DOCUMENT PASSAGE:
Whole Foods shareholder lawsuit concerning overcharges is dismissed

FILE PHOTO - A customer enters the Whole Foods Market in Superior, Colorado United States July 26, 2017. REUTERS/Rick Wilking

(Reuters) - A federal judge has dismissed a lawsuit accusing the former Whole Foods Market Inc and several executives of intentionally defrauding shareholders by routinely overpricing prepackaged products in its supermarkets.

U.S. District Judge Lee Yeakel rejected arguments that Whole Foods executives had to have known about the overcharges, and that they led to inflated financial results, misstatements about shoppers’ “sentiment and tolerance” for its pricing, and a lower stock price once the truth became known.

In his decision late Friday, the Austin, Texas-based judge said the allegations in the proposed class action “do not give rise to a cogent and compelling inference” that Whole Foods intended to commit securities fraud.

Amazon.com Inc (AMZN.O) bought Austin-based Whole Foods on Monday.

INFORMATION PROVIDED:
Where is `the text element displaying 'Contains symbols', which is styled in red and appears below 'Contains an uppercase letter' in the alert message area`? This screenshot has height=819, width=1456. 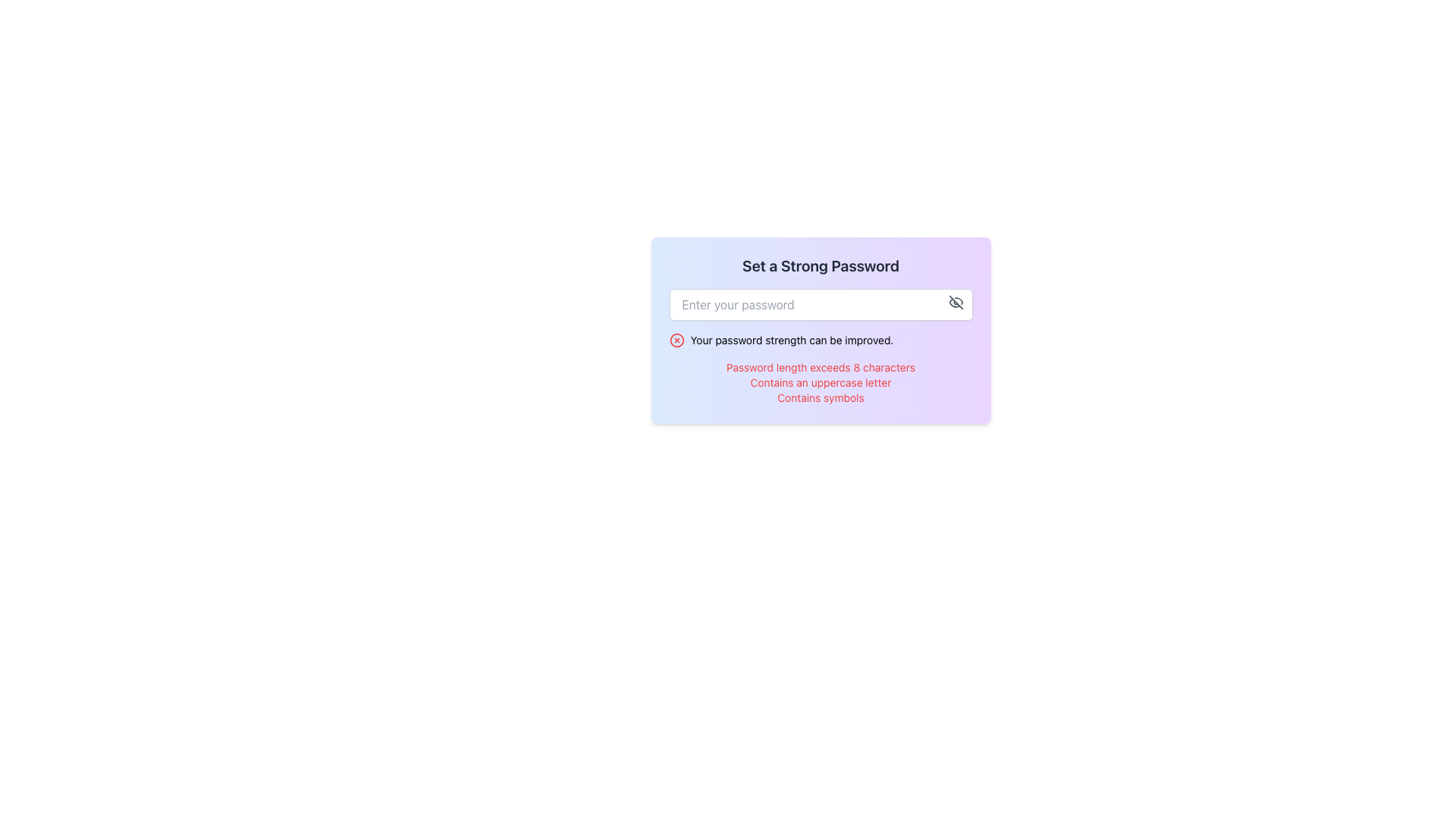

CHALLENGES:
- A) Using the Whole Foods lawsuit article, answer these questions:
(i) Which U.S. District Judge dismissed the lawsuit?
(ii) When did the judge issue his decision?
(iii) Which company bought Whole Foods on Monday?
- B) Set down, word for word, the part of the Whole Foods lawsuit article that opens with the words containing "Whole Foods shareholder" and closes with "truth became known.".

SOLUTIONS TO THE PROBLEMS:
- A)
(i) Lee Yeakel
(ii) Late Friday
(iii) Amazon.com Inc

- B)
Whole Foods shareholder lawsuit concerning overcharges is dismissed

FILE PHOTO - A customer enters the Whole Foods Market in Superior, Colorado United States July 26, 2017. REUTERS/Rick Wilking

(Reuters) - A federal judge has dismissed a lawsuit accusing the former Whole Foods Market Inc and several executives of intentionally defrauding shareholders by routinely overpricing prepackaged products in its supermarkets.

U.S. District Judge Lee Yeakel rejected arguments that Whole Foods executives had to have known about the overcharges, and that they led to inflated financial results, misstatements about shoppers’ “sentiment and tolerance” for its pricing, and a lower stock price once the truth became known.